#### [Given data]
-=-=-=-=-

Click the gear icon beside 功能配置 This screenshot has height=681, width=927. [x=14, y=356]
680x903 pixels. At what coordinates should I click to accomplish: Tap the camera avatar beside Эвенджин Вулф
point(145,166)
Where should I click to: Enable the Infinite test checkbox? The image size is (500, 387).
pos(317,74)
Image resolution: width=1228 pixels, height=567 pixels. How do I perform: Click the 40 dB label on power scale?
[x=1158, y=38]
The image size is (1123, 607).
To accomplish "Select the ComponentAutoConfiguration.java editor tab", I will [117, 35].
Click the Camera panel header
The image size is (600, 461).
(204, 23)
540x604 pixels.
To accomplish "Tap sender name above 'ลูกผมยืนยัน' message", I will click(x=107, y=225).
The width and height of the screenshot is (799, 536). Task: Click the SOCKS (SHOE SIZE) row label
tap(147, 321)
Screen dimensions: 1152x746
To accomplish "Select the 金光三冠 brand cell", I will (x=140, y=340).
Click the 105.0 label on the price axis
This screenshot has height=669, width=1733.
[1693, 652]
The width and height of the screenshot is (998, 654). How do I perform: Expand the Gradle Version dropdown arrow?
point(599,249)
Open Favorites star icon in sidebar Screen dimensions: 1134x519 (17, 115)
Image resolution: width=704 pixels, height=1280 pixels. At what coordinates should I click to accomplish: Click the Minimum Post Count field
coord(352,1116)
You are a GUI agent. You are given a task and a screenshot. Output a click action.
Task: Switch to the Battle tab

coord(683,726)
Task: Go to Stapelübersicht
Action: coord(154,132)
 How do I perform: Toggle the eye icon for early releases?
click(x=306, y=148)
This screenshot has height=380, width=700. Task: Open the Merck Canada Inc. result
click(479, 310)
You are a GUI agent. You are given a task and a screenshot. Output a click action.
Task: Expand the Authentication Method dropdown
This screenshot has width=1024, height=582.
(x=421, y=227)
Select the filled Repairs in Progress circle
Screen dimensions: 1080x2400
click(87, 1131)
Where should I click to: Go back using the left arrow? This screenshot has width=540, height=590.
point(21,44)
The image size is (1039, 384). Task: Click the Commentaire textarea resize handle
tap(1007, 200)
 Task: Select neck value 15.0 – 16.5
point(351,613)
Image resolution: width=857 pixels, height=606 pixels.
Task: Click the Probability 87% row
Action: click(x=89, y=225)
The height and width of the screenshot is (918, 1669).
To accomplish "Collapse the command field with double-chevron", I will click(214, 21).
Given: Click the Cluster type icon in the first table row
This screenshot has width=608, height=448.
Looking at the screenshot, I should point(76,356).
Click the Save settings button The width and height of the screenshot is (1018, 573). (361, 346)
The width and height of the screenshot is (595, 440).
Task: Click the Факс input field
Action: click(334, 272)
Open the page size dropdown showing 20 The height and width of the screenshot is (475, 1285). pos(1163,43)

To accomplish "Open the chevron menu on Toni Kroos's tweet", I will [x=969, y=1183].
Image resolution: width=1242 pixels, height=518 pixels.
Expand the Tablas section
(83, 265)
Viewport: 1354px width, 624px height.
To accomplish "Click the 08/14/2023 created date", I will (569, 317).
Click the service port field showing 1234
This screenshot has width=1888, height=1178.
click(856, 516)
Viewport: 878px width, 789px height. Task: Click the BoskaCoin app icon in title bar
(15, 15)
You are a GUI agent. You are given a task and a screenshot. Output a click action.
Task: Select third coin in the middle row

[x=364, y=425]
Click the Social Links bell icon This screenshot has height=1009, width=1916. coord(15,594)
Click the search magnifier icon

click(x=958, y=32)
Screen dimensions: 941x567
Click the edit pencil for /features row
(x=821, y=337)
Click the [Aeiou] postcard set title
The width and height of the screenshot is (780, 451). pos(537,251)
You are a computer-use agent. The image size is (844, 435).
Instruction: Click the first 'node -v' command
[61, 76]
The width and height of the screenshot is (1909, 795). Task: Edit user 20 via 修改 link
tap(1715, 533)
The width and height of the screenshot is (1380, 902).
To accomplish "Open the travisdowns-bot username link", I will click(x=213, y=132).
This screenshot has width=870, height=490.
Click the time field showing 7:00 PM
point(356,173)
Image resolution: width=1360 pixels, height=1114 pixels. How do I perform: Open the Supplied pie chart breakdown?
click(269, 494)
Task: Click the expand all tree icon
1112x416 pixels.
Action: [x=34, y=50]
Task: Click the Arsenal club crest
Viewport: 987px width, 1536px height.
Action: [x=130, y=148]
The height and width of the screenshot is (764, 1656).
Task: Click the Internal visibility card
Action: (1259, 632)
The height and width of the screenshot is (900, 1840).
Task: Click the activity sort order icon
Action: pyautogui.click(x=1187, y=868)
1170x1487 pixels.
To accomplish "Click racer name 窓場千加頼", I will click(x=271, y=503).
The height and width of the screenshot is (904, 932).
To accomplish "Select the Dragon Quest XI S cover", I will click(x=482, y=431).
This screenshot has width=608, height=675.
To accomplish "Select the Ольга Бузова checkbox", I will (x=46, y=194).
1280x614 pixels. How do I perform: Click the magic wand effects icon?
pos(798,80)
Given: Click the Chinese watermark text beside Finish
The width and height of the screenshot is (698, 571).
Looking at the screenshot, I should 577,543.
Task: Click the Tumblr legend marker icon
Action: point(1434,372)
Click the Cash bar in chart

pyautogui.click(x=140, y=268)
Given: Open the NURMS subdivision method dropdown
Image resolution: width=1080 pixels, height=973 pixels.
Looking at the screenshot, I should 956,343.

-=-=-=-=-

Transcribe the data above so that every line matches exactly.

#### [Written solution]
Click the gear icon beside 功能配置 This screenshot has height=681, width=927. [x=14, y=356]
680x903 pixels. At what coordinates should I click to accomplish: Tap the camera avatar beside Эвенджин Вулф
point(145,166)
Where should I click to: Enable the Infinite test checkbox? The image size is (500, 387).
pos(317,74)
Image resolution: width=1228 pixels, height=567 pixels. How do I perform: Click the 40 dB label on power scale?
[x=1158, y=38]
The image size is (1123, 607).
To accomplish "Select the ComponentAutoConfiguration.java editor tab", I will [117, 35].
Click the Camera panel header
The image size is (600, 461).
(204, 23)
540x604 pixels.
To accomplish "Tap sender name above 'ลูกผมยืนยัน' message", I will click(x=107, y=225).
The width and height of the screenshot is (799, 536). Task: Click the SOCKS (SHOE SIZE) row label
tap(147, 321)
Screen dimensions: 1152x746
To accomplish "Select the 金光三冠 brand cell", I will (x=140, y=340).
Click the 105.0 label on the price axis
This screenshot has height=669, width=1733.
[1693, 652]
The width and height of the screenshot is (998, 654). How do I perform: Expand the Gradle Version dropdown arrow?
point(599,249)
Open Favorites star icon in sidebar Screen dimensions: 1134x519 (17, 115)
Image resolution: width=704 pixels, height=1280 pixels. At what coordinates should I click to accomplish: Click the Minimum Post Count field
coord(352,1116)
You are a GUI agent. You are given a task and a screenshot. Output a click action.
Task: Switch to the Battle tab

coord(683,726)
Task: Go to Stapelübersicht
Action: coord(154,132)
 How do I perform: Toggle the eye icon for early releases?
click(x=306, y=148)
This screenshot has height=380, width=700. Task: Open the Merck Canada Inc. result
click(479, 310)
You are a GUI agent. You are given a task and a screenshot. Output a click action.
Task: Expand the Authentication Method dropdown
This screenshot has width=1024, height=582.
(x=421, y=227)
Select the filled Repairs in Progress circle
Screen dimensions: 1080x2400
click(87, 1131)
Where should I click to: Go back using the left arrow? This screenshot has width=540, height=590.
point(21,44)
The image size is (1039, 384). Task: Click the Commentaire textarea resize handle
tap(1007, 200)
 Task: Select neck value 15.0 – 16.5
point(351,613)
Image resolution: width=857 pixels, height=606 pixels.
Task: Click the Probability 87% row
Action: click(x=89, y=225)
The height and width of the screenshot is (918, 1669).
To accomplish "Collapse the command field with double-chevron", I will click(214, 21).
Given: Click the Cluster type icon in the first table row
This screenshot has width=608, height=448.
Looking at the screenshot, I should point(76,356).
Click the Save settings button The width and height of the screenshot is (1018, 573). (361, 346)
The width and height of the screenshot is (595, 440).
Task: Click the Факс input field
Action: click(334, 272)
Open the page size dropdown showing 20 The height and width of the screenshot is (475, 1285). pos(1163,43)

To accomplish "Open the chevron menu on Toni Kroos's tweet", I will [x=969, y=1183].
Image resolution: width=1242 pixels, height=518 pixels.
Expand the Tablas section
(83, 265)
Viewport: 1354px width, 624px height.
To accomplish "Click the 08/14/2023 created date", I will (569, 317).
Click the service port field showing 1234
This screenshot has width=1888, height=1178.
click(856, 516)
Viewport: 878px width, 789px height. Task: Click the BoskaCoin app icon in title bar
(15, 15)
You are a GUI agent. You are given a task and a screenshot. Output a click action.
Task: Select third coin in the middle row

[x=364, y=425]
Click the Social Links bell icon This screenshot has height=1009, width=1916. coord(15,594)
Click the search magnifier icon

click(x=958, y=32)
Screen dimensions: 941x567
Click the edit pencil for /features row
(x=821, y=337)
Click the [Aeiou] postcard set title
The width and height of the screenshot is (780, 451). pos(537,251)
You are a computer-use agent. The image size is (844, 435).
Instruction: Click the first 'node -v' command
[61, 76]
The width and height of the screenshot is (1909, 795). Task: Edit user 20 via 修改 link
tap(1715, 533)
The width and height of the screenshot is (1380, 902).
To accomplish "Open the travisdowns-bot username link", I will click(x=213, y=132).
This screenshot has width=870, height=490.
Click the time field showing 7:00 PM
point(356,173)
Image resolution: width=1360 pixels, height=1114 pixels. How do I perform: Open the Supplied pie chart breakdown?
click(269, 494)
Task: Click the expand all tree icon
1112x416 pixels.
Action: [x=34, y=50]
Task: Click the Arsenal club crest
Viewport: 987px width, 1536px height.
Action: [x=130, y=148]
The height and width of the screenshot is (764, 1656).
Task: Click the Internal visibility card
Action: (1259, 632)
The height and width of the screenshot is (900, 1840).
Task: Click the activity sort order icon
Action: pyautogui.click(x=1187, y=868)
1170x1487 pixels.
To accomplish "Click racer name 窓場千加頼", I will click(x=271, y=503).
The height and width of the screenshot is (904, 932).
To accomplish "Select the Dragon Quest XI S cover", I will click(x=482, y=431).
This screenshot has width=608, height=675.
To accomplish "Select the Ольга Бузова checkbox", I will (x=46, y=194).
1280x614 pixels. How do I perform: Click the magic wand effects icon?
pos(798,80)
Given: Click the Chinese watermark text beside Finish
The width and height of the screenshot is (698, 571).
Looking at the screenshot, I should 577,543.
Task: Click the Tumblr legend marker icon
Action: point(1434,372)
Click the Cash bar in chart

pyautogui.click(x=140, y=268)
Given: Open the NURMS subdivision method dropdown
Image resolution: width=1080 pixels, height=973 pixels.
Looking at the screenshot, I should 956,343.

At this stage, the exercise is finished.